As I would talk to her about what she should do, I realized that I, too, wanted this experience, and so I began to feel my mom here as well, living in our town, picking the kids up from soccer practice, and taking them out for ice cream. I would close my eyes and feel in my heart how enriching and natural it would feel for my children to have Gramma’s house to go to.

To my surprise, without any prompting or discussion from me, my six year old daughter picked up on the frequency and began to send my mom “hugs” in the mail, writing with misspelled words and lots of hearts and flowers how she wished “NeNe” lived here along with, of course, how much she loved her.

She would even put one of her $1 bills in the envelope, which then inspired my four-year-old son to do the same. I told them they didn’t need to send NeNe money, but they insisted that maybe it would help her to pay her way to move to our town.

In a couple of months, my mom will turn 70 years old. Last week she sold her house for more than her asking price. She listed the house on my dad’s birthday (he died suddenly from a heart attack 14 years ago), and one week later it was under contract to a soon-to-be married couple that she really connected with.

Out of the blue (wink wink), strangers began offering their services to help her move. She’s donating things left and right to the upcoming church sale and to the Salvation Army. She has always wanted to see New York City, so she has a trip planned for after her birthday to visit my cousins and see it for the first time, making another dream come true.

She says she feels light, free, healthy, relaxed, and with energy to wake up each day to see what else is going to unfold. She will be moving to our town this summer to live near her grandkids, and the first thing she’s going to do is take them out for ice cream.

It might look like this has happened all of a sudden from the outside, but I know that every day, for a long while now, she has been taking time to visualize herself in the scene of what she would like to be experiencing.
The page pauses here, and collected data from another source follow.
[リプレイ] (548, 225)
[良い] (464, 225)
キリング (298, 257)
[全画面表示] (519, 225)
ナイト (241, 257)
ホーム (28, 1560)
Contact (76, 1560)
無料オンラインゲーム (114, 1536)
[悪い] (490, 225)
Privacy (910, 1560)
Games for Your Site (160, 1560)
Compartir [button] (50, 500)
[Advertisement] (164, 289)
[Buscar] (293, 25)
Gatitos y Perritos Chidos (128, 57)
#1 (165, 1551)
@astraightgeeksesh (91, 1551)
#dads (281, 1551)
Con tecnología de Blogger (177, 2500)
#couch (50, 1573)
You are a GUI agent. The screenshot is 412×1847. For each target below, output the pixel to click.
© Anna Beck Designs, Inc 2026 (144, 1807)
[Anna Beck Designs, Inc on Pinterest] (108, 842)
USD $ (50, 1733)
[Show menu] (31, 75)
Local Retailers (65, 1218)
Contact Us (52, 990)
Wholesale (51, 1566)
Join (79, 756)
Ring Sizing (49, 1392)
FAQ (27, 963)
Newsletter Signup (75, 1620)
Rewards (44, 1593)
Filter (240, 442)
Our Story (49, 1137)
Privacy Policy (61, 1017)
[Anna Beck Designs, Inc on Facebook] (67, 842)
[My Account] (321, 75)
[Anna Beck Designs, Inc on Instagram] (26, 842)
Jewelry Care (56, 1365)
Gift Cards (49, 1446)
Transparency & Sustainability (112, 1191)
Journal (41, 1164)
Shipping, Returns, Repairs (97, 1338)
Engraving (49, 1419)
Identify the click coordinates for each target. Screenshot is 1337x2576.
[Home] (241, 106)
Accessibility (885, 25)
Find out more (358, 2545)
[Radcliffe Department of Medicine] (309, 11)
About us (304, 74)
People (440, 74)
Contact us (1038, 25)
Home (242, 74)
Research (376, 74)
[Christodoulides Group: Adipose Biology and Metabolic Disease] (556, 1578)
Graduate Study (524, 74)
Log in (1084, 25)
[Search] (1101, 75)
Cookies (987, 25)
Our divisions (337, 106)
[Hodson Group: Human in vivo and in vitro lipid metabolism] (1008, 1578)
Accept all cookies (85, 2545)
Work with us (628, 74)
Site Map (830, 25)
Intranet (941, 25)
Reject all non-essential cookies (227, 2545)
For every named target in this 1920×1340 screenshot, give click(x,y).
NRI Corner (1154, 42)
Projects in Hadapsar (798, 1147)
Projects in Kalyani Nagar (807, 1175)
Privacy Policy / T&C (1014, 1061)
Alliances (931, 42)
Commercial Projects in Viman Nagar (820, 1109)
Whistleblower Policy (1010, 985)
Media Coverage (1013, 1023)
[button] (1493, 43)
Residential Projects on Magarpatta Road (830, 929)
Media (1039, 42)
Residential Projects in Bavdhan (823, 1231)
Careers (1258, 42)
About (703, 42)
She got clear on what she wanted and divine intelligence arranged in perfect order, in perfect timing, for her wish to come true. She drew the experience to her because she knew what she wanted, and she felt it first, before it happened. She caused an effect!

Her story is another inspiring story that we’re here to love, to be loved, to enjoy, and to thrive. I can hardly wait to see what she creates next. I think her 70s are going to be her best decade yet.